Pour répondre à cette demande, les opérateurs multiplient les projets de data centers sur le territoire français. Marseille, grâce à son positionnement stratégique sur les câbles sous-marins internationaux, est devenue l’un des principaux hubs numériques européens. Plusieurs dizaines de projets y sont déjà implantés ou en cours de développement.
Cette dynamique concerne également l’Île-de-France, les Hauts-de-France et plusieurs métropoles régionales qui cherchent à attirer ces infrastructures considérées comme stratégiques.
Des infrastructures très consommatrices de ressources
Si le numérique est souvent associé à la dématérialisation, les data centers reposent sur une réalité industrielle lourde.

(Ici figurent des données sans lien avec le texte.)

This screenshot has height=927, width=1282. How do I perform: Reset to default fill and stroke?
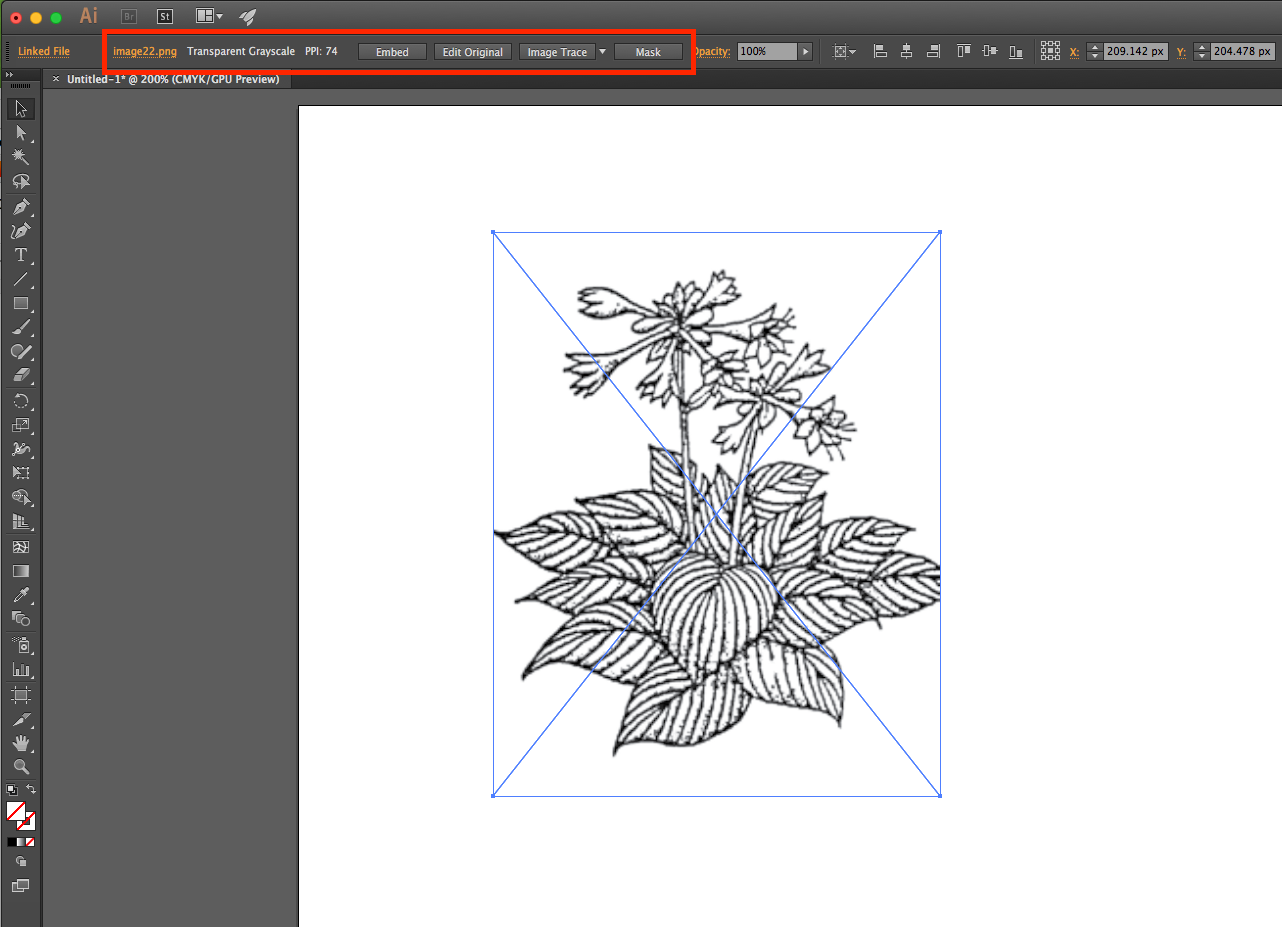pyautogui.click(x=11, y=790)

Ces bâtiments accueillent des milliers de serveurs fonctionnant en permanence. Leur exploitation nécessite :
- des raccordements électriques de forte puissance ;
- des réseaux de refroidissement complexes ;
- des infrastructures de télécommunications à très haut débit ;
- des réserves foncières importantes ;
- des travaux de voirie et de réseaux divers conséquents.

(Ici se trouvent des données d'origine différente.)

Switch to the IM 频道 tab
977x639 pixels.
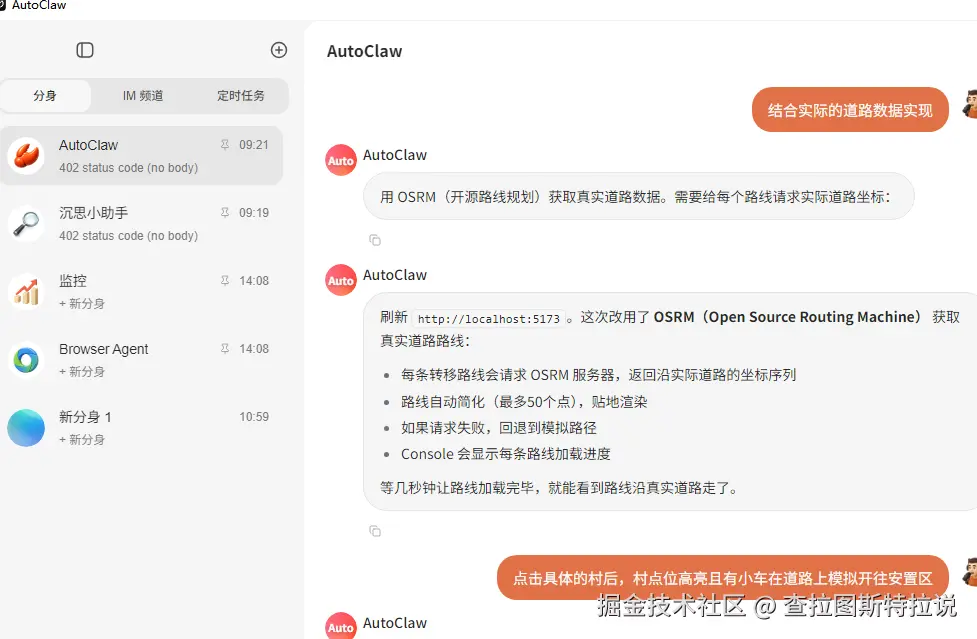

La question énergétique est particulièrement sensible. Certains projets atteignent des niveaux de consommation comparables à ceux de villes de taille moyenne. À cela s’ajoutent les besoins en eau pour le refroidissement des installations, notamment lors des épisodes de fortes chaleurs.

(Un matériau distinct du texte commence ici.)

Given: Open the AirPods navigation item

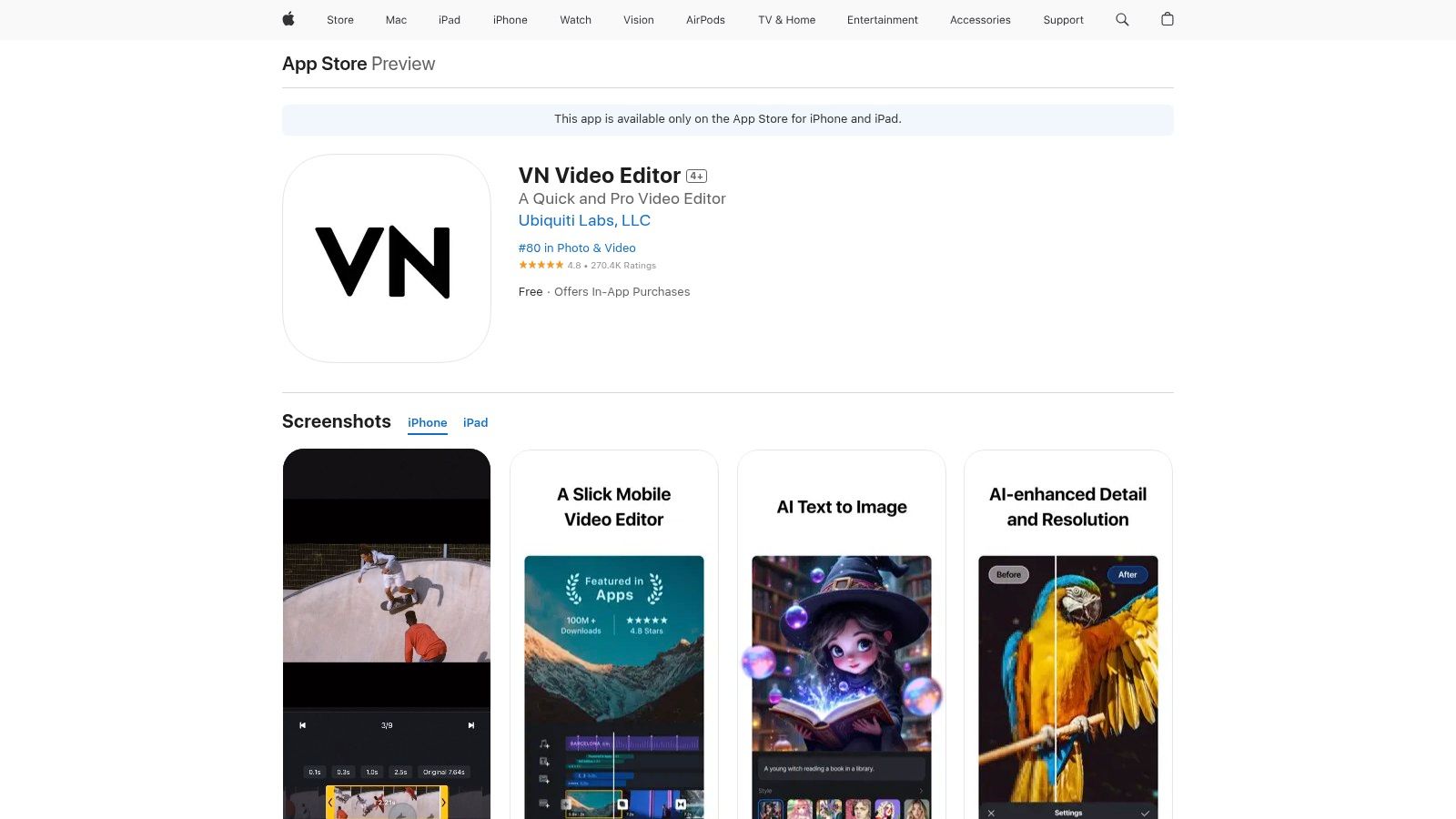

Quel impact sur les réseaux et les territoires ?
Pour les professionnels des VRD, l’arrivée d’un data center représente un défi d’aménagement majeur.
Ces infrastructures nécessitent souvent :
- le renforcement des réseaux électriques ;
- la création de nouvelles dessertes routières ;
- l’extension des réseaux de fibre optique ;
- l’adaptation des réseaux d’eau et d’assainissement ;
- la gestion des eaux pluviales sur de vastes surfaces imperméabilisées.
Leur implantation peut également générer des tensions sur certaines ressources locales, notamment dans les territoires déjà confrontés aux effets du changement climatique.
La question n’est donc plus seulement technique. Elle devient territoriale. Les collectivités doivent désormais arbitrer entre attractivité économique, besoins numériques, préservation des ressources et acceptabilité des projets.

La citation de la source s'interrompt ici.